Buying a course on prompting is investing your limited time and money into a dying skill.
The Trap
Part of the illusion relies heavily on visual spectacle.
The influencer will open a video by shouting,
“I just generated a 50-page PowerPoint, a PDF marketing brochure, and 12 photorealistic images in under three minutes using these SECRET tools!”
They will show you a curated list of glossy AI web apps or tools that automatically build slide decks, generate stock photos, or format PDFs.
They will try to convince you that knowing which button to click on these websites is a highly monetizable, technical skill.
Let me be brutally clear.
Using a SaaS wrapper to generate a PDF makes you an end-user, not an engineer.
You are not building software. You are consuming it.
Knowing how to type a prompt into an image generator or a presentation-maker is equivalent to claiming you are a Database Architect because you know how to sort a column in Microsoft Excel.
It is a neat productivity trick for a marketing manager, but it has absolutely zero engineering value.
When you buy a course to learn these tools, you are paying for a glorified software tutorial, not an engineering curriculum.
The Real AI Engineering
Contrast the influencer fantasy with the brutal reality of what the industry actually pays for.
Companies do not pay AI Engineers $150,000 a year to type clever sentences into a web interface or generate a pretty slide deck.
They pay engineers to build resilient, scalable systems around non-deterministic intelligence.
Real AI engineering is systems engineering. It is building deterministic RAG (Retrieval-Augmented Generation) pipelines. It is managing the severe latency of vector databases. It is calculating the unit economics of token costs versus API throughput.
An actual AI Engineer spends their day setting up strict guardrails to catch LLM hallucinations before they reach a customer.
They write middleware to mask Personally Identifiable Information (PII) before it hits a third-party API.
They write exponential backoff algorithms to handle 502 Bad Gateway errors and 429 Too Many Requests rate limits from OpenAI.
They build intelligent chunking strategies to fit a massive PDF into a 100k context window without destroying the semantic meaning.
If a course does not teach you how to handle network failures, rate limits, or context window chunking, it is not an AI engineering course.
It is a typing class.
Where you should learn?
So, where do you actually go to learn?
You ignore the influencers and you go to the raw, unpolished sources.
Here is your actual roadmap, and it is almost entirely free.
The Math & Mechanics
Go to YouTube and search for Andrej Karpathy’s “Neural Networks: Zero to Hero” series. Karpathy was a founding member of OpenAI and the Director of AI at Tesla.
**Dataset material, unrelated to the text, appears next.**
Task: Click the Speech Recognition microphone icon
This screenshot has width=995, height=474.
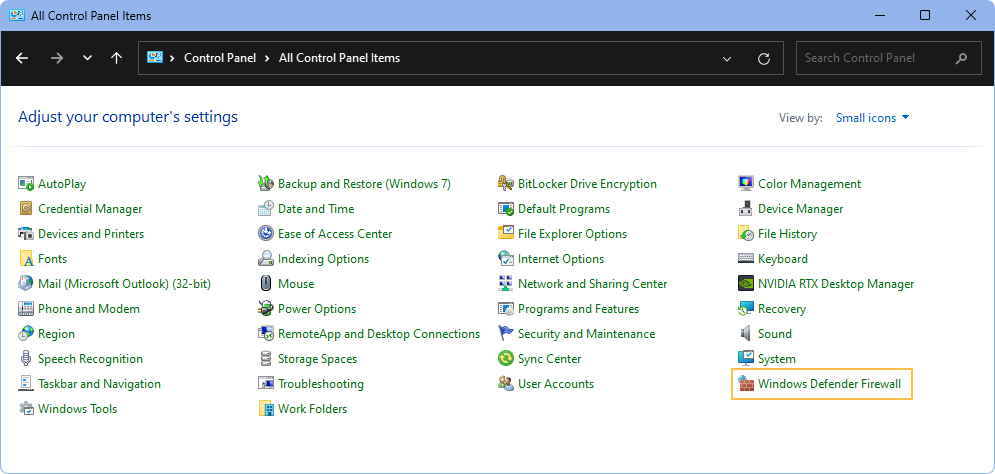Action: tap(26, 359)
He will teach you how to build a neural network from scratch using Python.
Understanding the underlying calculus and matrix multiplication is infinitely more valuable than memorizing a prompt template.
The Applied Systems
Stop buying courses and start reading official documentation.
Take Grow with Google AI Lessons.
Read the Anthropic documentation.
Read the OpenAI Cookbooks.
If you need structured courses, take Andrew Ng’s DeepLearning AI classes.
They are built by actual AI researchers, not Twitter marketers.
The Framework
Want to build AI apps?
Go read the raw GitHub documentation for LangChain, LlamaIndex, or Hugging Face.
Build a simple Python script that takes a local text file, converts it into embeddings, stores it in a local ChromaDB, and queries it.
You will learn more in one weekend of fighting Python dependency errors than in a year of watching influencer videos.
Conclusion
True technical leverage does not live behind a paywall on an Instagram ad.
It lives in your ability to sit in a quiet room, read difficult technical documentation, and build things that break until you figure out how to fix them.
A career in software engineering is a 40-year marathon.
Technologies will rise and fall. Frameworks will die.
Do not let marketers rush you into buying plastic shovels.
Ignore the noise. Protect your wallet. Focus on the fundamentals.